INPUT FOR THIS TASK: Begin
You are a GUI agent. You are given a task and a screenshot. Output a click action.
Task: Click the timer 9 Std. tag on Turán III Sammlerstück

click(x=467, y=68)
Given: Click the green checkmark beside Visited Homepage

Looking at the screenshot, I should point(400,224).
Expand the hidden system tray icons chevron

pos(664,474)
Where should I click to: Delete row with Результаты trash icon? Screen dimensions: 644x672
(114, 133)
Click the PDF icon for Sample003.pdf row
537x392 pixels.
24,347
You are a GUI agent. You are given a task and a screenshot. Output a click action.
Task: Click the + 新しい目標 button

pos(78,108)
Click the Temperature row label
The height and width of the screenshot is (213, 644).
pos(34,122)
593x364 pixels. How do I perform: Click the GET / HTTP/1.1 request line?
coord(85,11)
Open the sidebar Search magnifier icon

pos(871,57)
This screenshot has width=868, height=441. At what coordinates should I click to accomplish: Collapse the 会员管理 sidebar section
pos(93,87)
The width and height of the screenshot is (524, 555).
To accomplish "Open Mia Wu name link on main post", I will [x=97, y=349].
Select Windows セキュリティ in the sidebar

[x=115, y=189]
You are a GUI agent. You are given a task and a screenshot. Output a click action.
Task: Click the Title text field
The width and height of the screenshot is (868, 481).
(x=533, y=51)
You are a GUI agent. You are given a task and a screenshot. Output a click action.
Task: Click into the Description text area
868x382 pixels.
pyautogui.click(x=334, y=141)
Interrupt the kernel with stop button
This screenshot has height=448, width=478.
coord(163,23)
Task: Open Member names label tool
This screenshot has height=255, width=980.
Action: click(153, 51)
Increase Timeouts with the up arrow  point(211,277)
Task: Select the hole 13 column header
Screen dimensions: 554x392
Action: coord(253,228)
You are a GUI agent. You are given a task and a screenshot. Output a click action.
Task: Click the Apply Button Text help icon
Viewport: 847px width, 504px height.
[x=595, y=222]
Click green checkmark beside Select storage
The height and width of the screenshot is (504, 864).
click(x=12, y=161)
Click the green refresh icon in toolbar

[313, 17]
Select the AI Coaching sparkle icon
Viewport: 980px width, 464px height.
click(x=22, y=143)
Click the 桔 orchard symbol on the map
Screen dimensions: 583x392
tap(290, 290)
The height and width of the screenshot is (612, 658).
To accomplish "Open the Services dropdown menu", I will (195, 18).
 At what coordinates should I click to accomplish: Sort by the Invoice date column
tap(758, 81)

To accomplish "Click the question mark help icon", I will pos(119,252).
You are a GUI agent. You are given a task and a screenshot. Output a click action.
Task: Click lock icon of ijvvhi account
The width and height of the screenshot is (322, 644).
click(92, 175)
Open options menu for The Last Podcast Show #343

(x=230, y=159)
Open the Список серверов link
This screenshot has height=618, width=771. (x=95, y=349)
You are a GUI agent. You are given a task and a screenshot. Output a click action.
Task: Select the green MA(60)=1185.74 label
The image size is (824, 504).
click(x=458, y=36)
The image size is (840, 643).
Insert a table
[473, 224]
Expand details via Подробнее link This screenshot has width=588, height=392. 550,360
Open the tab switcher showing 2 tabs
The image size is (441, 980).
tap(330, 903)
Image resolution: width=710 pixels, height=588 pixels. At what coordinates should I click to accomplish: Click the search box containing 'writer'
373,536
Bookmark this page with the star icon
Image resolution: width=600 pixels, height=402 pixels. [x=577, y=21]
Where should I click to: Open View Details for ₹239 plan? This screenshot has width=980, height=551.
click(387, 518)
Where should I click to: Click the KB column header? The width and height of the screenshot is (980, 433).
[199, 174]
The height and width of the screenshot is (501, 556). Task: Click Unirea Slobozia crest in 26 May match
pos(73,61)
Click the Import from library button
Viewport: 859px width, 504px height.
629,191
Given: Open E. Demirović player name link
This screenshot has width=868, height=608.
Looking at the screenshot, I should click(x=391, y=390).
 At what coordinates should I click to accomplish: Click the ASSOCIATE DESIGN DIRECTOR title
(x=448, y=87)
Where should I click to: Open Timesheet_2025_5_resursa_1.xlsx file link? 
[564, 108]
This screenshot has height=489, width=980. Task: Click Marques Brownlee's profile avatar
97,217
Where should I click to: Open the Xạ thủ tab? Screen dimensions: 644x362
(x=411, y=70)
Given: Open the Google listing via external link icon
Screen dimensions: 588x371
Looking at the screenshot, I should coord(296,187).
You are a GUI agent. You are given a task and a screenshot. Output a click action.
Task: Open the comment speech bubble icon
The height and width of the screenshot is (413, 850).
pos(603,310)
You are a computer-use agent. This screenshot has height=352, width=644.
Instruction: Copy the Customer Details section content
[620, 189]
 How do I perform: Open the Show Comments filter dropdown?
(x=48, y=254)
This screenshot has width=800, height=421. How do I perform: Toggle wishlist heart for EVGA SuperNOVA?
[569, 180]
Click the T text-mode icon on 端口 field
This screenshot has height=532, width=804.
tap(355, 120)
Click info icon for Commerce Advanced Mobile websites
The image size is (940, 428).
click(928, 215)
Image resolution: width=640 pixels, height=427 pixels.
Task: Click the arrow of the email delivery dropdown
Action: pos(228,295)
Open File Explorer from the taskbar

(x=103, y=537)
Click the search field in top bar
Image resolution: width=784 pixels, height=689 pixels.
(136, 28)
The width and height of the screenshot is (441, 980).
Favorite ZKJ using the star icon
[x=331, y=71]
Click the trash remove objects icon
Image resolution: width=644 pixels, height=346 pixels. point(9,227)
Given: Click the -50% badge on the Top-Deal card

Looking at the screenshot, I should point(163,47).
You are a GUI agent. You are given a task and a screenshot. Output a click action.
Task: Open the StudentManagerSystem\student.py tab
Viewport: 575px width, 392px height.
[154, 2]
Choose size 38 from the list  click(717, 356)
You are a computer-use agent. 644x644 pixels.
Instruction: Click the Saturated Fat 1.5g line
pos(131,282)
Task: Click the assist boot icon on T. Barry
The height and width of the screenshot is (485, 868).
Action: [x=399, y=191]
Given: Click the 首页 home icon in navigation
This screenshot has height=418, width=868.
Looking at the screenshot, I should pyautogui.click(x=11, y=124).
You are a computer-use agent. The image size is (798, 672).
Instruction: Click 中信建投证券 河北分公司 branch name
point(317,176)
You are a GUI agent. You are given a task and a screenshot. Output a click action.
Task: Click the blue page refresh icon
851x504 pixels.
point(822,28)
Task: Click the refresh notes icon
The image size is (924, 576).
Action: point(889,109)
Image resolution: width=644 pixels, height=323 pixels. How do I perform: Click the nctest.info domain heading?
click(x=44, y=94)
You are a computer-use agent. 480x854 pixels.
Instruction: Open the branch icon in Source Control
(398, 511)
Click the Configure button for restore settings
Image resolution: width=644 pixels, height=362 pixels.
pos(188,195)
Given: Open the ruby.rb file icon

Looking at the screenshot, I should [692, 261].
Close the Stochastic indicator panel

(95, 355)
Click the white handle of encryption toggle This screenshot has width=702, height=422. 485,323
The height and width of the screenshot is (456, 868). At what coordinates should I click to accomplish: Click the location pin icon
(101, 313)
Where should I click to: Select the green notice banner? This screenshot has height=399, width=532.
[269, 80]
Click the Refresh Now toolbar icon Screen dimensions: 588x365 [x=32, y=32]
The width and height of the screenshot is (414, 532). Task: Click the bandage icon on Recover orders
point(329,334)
INPUT FOR THIS TASK: End
= WHAT TO WORK ON =
Write the material out exactly, with nothing left out.

= RESPONSE AREA =
You are a GUI agent. You are given a task and a screenshot. Output a click action.
Task: Click the timer 9 Std. tag on Turán III Sammlerstück

click(x=467, y=68)
Given: Click the green checkmark beside Visited Homepage

Looking at the screenshot, I should point(400,224).
Expand the hidden system tray icons chevron

pos(664,474)
Where should I click to: Delete row with Результаты trash icon? Screen dimensions: 644x672
(114, 133)
Click the PDF icon for Sample003.pdf row
537x392 pixels.
24,347
You are a GUI agent. You are given a task and a screenshot. Output a click action.
Task: Click the + 新しい目標 button

pos(78,108)
Click the Temperature row label
The height and width of the screenshot is (213, 644).
pos(34,122)
593x364 pixels. How do I perform: Click the GET / HTTP/1.1 request line?
coord(85,11)
Open the sidebar Search magnifier icon

pos(871,57)
This screenshot has width=868, height=441. At what coordinates should I click to accomplish: Collapse the 会员管理 sidebar section
pos(93,87)
The width and height of the screenshot is (524, 555).
To accomplish "Open Mia Wu name link on main post", I will [x=97, y=349].
Select Windows セキュリティ in the sidebar

[x=115, y=189]
You are a GUI agent. You are given a task and a screenshot. Output a click action.
Task: Click the Title text field
The width and height of the screenshot is (868, 481).
(x=533, y=51)
You are a GUI agent. You are given a task and a screenshot. Output a click action.
Task: Click into the Description text area
868x382 pixels.
pyautogui.click(x=334, y=141)
Interrupt the kernel with stop button
This screenshot has height=448, width=478.
coord(163,23)
Task: Open Member names label tool
This screenshot has height=255, width=980.
Action: click(153, 51)
Increase Timeouts with the up arrow  point(211,277)
Task: Select the hole 13 column header
Screen dimensions: 554x392
Action: coord(253,228)
You are a GUI agent. You are given a task and a screenshot. Output a click action.
Task: Click the Apply Button Text help icon
Viewport: 847px width, 504px height.
[x=595, y=222]
Click green checkmark beside Select storage
The height and width of the screenshot is (504, 864).
click(x=12, y=161)
Click the green refresh icon in toolbar

[313, 17]
Select the AI Coaching sparkle icon
Viewport: 980px width, 464px height.
click(x=22, y=143)
Click the 桔 orchard symbol on the map
Screen dimensions: 583x392
tap(290, 290)
The height and width of the screenshot is (612, 658).
To accomplish "Open the Services dropdown menu", I will (195, 18).
 At what coordinates should I click to accomplish: Sort by the Invoice date column
tap(758, 81)

To accomplish "Click the question mark help icon", I will pos(119,252).
You are a GUI agent. You are given a task and a screenshot. Output a click action.
Task: Click lock icon of ijvvhi account
The width and height of the screenshot is (322, 644).
click(92, 175)
Open options menu for The Last Podcast Show #343

(x=230, y=159)
Open the Список серверов link
This screenshot has height=618, width=771. (x=95, y=349)
You are a GUI agent. You are given a task and a screenshot. Output a click action.
Task: Select the green MA(60)=1185.74 label
The image size is (824, 504).
click(x=458, y=36)
The image size is (840, 643).
Insert a table
[473, 224]
Expand details via Подробнее link This screenshot has width=588, height=392. 550,360
Open the tab switcher showing 2 tabs
The image size is (441, 980).
tap(330, 903)
Image resolution: width=710 pixels, height=588 pixels. At what coordinates should I click to accomplish: Click the search box containing 'writer'
373,536
Bookmark this page with the star icon
Image resolution: width=600 pixels, height=402 pixels. [x=577, y=21]
Where should I click to: Open View Details for ₹239 plan? This screenshot has width=980, height=551.
click(387, 518)
Where should I click to: Click the KB column header? The width and height of the screenshot is (980, 433).
[199, 174]
The height and width of the screenshot is (501, 556). Task: Click Unirea Slobozia crest in 26 May match
pos(73,61)
Click the Import from library button
Viewport: 859px width, 504px height.
629,191
Given: Open E. Demirović player name link
This screenshot has width=868, height=608.
Looking at the screenshot, I should click(x=391, y=390).
 At what coordinates should I click to accomplish: Click the ASSOCIATE DESIGN DIRECTOR title
(x=448, y=87)
Where should I click to: Open Timesheet_2025_5_resursa_1.xlsx file link? 
[564, 108]
This screenshot has height=489, width=980. Task: Click Marques Brownlee's profile avatar
97,217
Where should I click to: Open the Xạ thủ tab? Screen dimensions: 644x362
(x=411, y=70)
Given: Open the Google listing via external link icon
Screen dimensions: 588x371
Looking at the screenshot, I should coord(296,187).
You are a GUI agent. You are given a task and a screenshot. Output a click action.
Task: Open the comment speech bubble icon
The height and width of the screenshot is (413, 850).
pos(603,310)
You are a computer-use agent. This screenshot has height=352, width=644.
Instruction: Copy the Customer Details section content
[620, 189]
 How do I perform: Open the Show Comments filter dropdown?
(x=48, y=254)
This screenshot has width=800, height=421. How do I perform: Toggle wishlist heart for EVGA SuperNOVA?
[569, 180]
Click the T text-mode icon on 端口 field
This screenshot has height=532, width=804.
tap(355, 120)
Click info icon for Commerce Advanced Mobile websites
The image size is (940, 428).
click(928, 215)
Image resolution: width=640 pixels, height=427 pixels.
Task: Click the arrow of the email delivery dropdown
Action: pos(228,295)
Open File Explorer from the taskbar

(x=103, y=537)
Click the search field in top bar
Image resolution: width=784 pixels, height=689 pixels.
(136, 28)
The width and height of the screenshot is (441, 980).
Favorite ZKJ using the star icon
[x=331, y=71]
Click the trash remove objects icon
Image resolution: width=644 pixels, height=346 pixels. point(9,227)
Given: Click the -50% badge on the Top-Deal card

Looking at the screenshot, I should point(163,47).
You are a GUI agent. You are given a task and a screenshot. Output a click action.
Task: Open the StudentManagerSystem\student.py tab
Viewport: 575px width, 392px height.
[154, 2]
Choose size 38 from the list  click(717, 356)
You are a computer-use agent. 644x644 pixels.
Instruction: Click the Saturated Fat 1.5g line
pos(131,282)
Task: Click the assist boot icon on T. Barry
The height and width of the screenshot is (485, 868).
Action: [x=399, y=191]
Given: Click the 首页 home icon in navigation
This screenshot has height=418, width=868.
Looking at the screenshot, I should pyautogui.click(x=11, y=124).
You are a computer-use agent. The image size is (798, 672).
Instruction: Click 中信建投证券 河北分公司 branch name
point(317,176)
You are a GUI agent. You are given a task and a screenshot. Output a click action.
Task: Click the blue page refresh icon
851x504 pixels.
point(822,28)
Task: Click the refresh notes icon
The image size is (924, 576).
Action: point(889,109)
Image resolution: width=644 pixels, height=323 pixels. How do I perform: Click the nctest.info domain heading?
click(x=44, y=94)
You are a computer-use agent. 480x854 pixels.
Instruction: Open the branch icon in Source Control
(398, 511)
Click the Configure button for restore settings
Image resolution: width=644 pixels, height=362 pixels.
pos(188,195)
Given: Open the ruby.rb file icon

Looking at the screenshot, I should [692, 261].
Close the Stochastic indicator panel

(95, 355)
Click the white handle of encryption toggle This screenshot has width=702, height=422. 485,323
The height and width of the screenshot is (456, 868). At what coordinates should I click to accomplish: Click the location pin icon
(101, 313)
Where should I click to: Select the green notice banner? This screenshot has height=399, width=532.
[269, 80]
Click the Refresh Now toolbar icon Screen dimensions: 588x365 [x=32, y=32]
The width and height of the screenshot is (414, 532). Task: Click the bandage icon on Recover orders
point(329,334)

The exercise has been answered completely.